Das hat verschiedene Gründe. Zum einen haben die Bürgerlichen zu lange im Parlament hin und her diskutiert, ob der Gripen wohl der richtige Flieger ist oder ob man einen anderen kaufen sollte. Das hat das Volk schon mitverfolgt, und das hat sicher eine Verunsicherung hinterlassen. Wenn ich daran denke, dass es Parlamentarier gab, die zunächst gegen den Gripen waren und sich nachher dafür eingesetzt haben, das hinterlässt bei der Bevölkerung viele Fragezeichen. Tatsache ist, dass Flugzeugbeschaffungen immer emotional sind. Das hat sich bei der Mirage gezeigt, aber auch beim F/A-18. Es ist auch so gewesen, dass das Argument, wir haben ja noch 32 F/A-18, der Gripen-Abstimmung nicht dienlich war. Dabei denke ich an den Kanton St. Gallen, der nur 52 Ja-Stimmen zusammengebracht hat oder an den Kanton Bern, der einen grossen Anteil ländlicher Bevölkerung besitzt und ein Nein in die Urne gelegt hat. Noch deutlicher war es in der Westschweiz. Das hat schon dazu beigetragen, dass es kein Ja gegeben hat. Nach dem deutlichen Ja zur Wehrpflicht bin ich in der Konsequenz schon davon ausgegangen, dass es auch ein Ja für den Gripen gibt. Leider hat sich das nicht bewahrheitet.

Wo sehen Sie jetzt dringenden Handlungsbedarf für die Armee, nachdem wir den Flieger nicht haben? Womit könnte man die Lücke füllen?

Im Bereich der Luftwaffe müssen wir jetzt ganz klar den Volksentscheid akzeptieren.

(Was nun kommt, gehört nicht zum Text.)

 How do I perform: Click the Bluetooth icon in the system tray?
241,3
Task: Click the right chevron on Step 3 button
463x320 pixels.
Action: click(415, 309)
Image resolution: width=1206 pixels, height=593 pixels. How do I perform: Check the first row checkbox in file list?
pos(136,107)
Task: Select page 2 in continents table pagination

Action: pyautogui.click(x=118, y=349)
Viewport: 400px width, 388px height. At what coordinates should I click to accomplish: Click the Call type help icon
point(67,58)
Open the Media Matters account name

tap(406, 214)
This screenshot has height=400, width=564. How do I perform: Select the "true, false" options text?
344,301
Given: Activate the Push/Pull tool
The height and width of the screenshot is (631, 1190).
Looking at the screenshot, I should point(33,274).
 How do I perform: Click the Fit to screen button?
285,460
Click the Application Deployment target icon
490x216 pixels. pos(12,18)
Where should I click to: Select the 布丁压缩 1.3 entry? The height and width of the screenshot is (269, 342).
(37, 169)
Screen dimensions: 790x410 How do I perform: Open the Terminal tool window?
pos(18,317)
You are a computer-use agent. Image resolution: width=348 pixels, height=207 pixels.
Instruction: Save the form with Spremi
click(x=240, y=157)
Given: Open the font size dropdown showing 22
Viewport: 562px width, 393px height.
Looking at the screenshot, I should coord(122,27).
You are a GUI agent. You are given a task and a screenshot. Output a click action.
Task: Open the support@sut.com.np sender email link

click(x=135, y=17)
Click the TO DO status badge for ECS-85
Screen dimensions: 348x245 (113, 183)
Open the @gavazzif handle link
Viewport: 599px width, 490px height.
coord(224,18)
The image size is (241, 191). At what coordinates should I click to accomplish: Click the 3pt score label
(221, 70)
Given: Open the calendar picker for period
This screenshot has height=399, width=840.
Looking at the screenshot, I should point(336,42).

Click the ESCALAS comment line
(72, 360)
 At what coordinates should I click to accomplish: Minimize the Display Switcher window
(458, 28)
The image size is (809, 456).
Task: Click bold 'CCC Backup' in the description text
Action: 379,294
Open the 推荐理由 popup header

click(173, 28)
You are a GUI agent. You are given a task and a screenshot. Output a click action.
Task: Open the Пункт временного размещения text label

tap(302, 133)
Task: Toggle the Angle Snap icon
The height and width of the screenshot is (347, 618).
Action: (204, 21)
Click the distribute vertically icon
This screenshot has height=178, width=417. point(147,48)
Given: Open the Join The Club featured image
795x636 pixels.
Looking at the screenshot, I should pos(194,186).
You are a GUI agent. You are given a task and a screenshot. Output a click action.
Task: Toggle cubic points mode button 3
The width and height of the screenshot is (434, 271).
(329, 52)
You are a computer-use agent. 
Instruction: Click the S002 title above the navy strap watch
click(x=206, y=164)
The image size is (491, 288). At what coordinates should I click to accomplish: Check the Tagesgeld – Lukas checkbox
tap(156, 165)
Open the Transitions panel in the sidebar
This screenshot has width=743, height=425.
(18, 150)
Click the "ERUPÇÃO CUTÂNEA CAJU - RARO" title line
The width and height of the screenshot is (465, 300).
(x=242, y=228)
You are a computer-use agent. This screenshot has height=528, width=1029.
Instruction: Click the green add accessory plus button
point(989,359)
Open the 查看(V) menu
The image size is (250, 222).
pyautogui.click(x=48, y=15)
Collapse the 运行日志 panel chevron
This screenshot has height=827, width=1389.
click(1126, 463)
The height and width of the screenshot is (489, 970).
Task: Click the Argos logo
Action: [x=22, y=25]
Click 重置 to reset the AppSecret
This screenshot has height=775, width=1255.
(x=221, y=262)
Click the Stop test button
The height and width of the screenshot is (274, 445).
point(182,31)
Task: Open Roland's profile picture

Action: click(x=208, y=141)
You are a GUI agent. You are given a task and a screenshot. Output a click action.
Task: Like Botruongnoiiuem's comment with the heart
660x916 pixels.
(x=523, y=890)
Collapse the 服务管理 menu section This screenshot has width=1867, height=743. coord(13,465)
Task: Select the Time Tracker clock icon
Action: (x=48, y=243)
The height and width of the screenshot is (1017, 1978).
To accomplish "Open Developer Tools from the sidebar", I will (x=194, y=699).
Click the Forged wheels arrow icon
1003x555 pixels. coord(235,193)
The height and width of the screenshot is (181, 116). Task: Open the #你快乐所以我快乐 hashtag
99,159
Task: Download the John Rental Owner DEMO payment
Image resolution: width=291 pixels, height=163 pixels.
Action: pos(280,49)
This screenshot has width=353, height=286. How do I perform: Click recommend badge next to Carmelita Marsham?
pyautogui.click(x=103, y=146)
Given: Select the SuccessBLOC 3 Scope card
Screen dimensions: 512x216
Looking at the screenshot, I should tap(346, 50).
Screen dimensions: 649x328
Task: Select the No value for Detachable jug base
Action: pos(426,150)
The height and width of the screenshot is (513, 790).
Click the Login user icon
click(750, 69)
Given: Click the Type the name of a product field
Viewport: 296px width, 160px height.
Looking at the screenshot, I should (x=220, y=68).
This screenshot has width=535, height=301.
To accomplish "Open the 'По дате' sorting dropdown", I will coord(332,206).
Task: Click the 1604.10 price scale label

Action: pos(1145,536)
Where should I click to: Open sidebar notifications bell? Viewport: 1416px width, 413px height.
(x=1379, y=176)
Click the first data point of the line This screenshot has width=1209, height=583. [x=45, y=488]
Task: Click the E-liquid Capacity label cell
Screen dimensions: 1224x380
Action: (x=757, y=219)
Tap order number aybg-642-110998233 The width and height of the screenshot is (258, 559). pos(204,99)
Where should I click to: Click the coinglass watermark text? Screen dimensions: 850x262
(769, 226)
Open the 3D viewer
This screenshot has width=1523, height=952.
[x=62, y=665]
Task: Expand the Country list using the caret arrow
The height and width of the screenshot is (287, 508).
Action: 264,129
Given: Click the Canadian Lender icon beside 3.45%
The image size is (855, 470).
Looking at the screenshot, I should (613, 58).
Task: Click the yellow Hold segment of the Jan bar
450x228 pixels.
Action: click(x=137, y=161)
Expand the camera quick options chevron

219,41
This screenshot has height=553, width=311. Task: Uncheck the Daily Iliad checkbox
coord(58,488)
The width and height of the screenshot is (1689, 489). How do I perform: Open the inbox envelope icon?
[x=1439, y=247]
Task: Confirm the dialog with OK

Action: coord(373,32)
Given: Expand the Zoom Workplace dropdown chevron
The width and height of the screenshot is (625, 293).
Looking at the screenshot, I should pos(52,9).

Die Frage von der Erneuerung der Luftwaffe kommt aber wieder auf uns zu, man schiebt jetzt den Felsblock einfach vor sich her, der spätestens in 10 Jahren wieder vor uns steht. Dann geht es aber um die Gesamterneuerung der Luftwaffe. Das wird noch ein viel grösserer Brocken. Im Moment müssen wir uns auf eine sinnvolle Weiterentwicklung der Armee konzentrieren. Wir müssen die Armee so ausrüsten können, dass sie einsatzfähig ist. Auch müssen wir die Weiterentwicklung der Armee so in Angriff nehmen, dass das Ganze für die Bevölkerung auch glaubwürdig ist.

Woran denken Sie dabei?

Ein Aspekt ist zum Beispiel die Dauer der militärischen Wiederholungskurse (WK). Die Reduktion auf 14 Tage, wie dies auch vom Chef der Armee vertreten wird, stellen sehr viele Truppenkommandanten in Frage. Zwei Wochen sind zu wenig Zeit, darunter leidet die Ausbildung. Wenn man mit schweren Einsatzmitteln einrücken muss, braucht das sehr viel Zeit, bis diese gefasst und zum Standort des WKs transportiert sind. Nach dem Kurs muss alles wieder zurücktransportiert, gereinigt und ordnungsgemäss übergeben werden. Das kostet alles sehr viel Zeit, die für die direkte Ausbildung verlorengeht. Natürlich sagen auch Kommandanten, dass es zum Beispiel bei der Flugabwehr möglich ist, aber wenn schwere Mittel zum Einsatz kommen, bleibt schlichtweg zu wenig Zeit. Im Moment spricht man bei der Armee von einer Pilotphase, während der man die 14tägigen WKs testen will. Ich bin gespannt, was hier für Ergebnisse zurückkommen.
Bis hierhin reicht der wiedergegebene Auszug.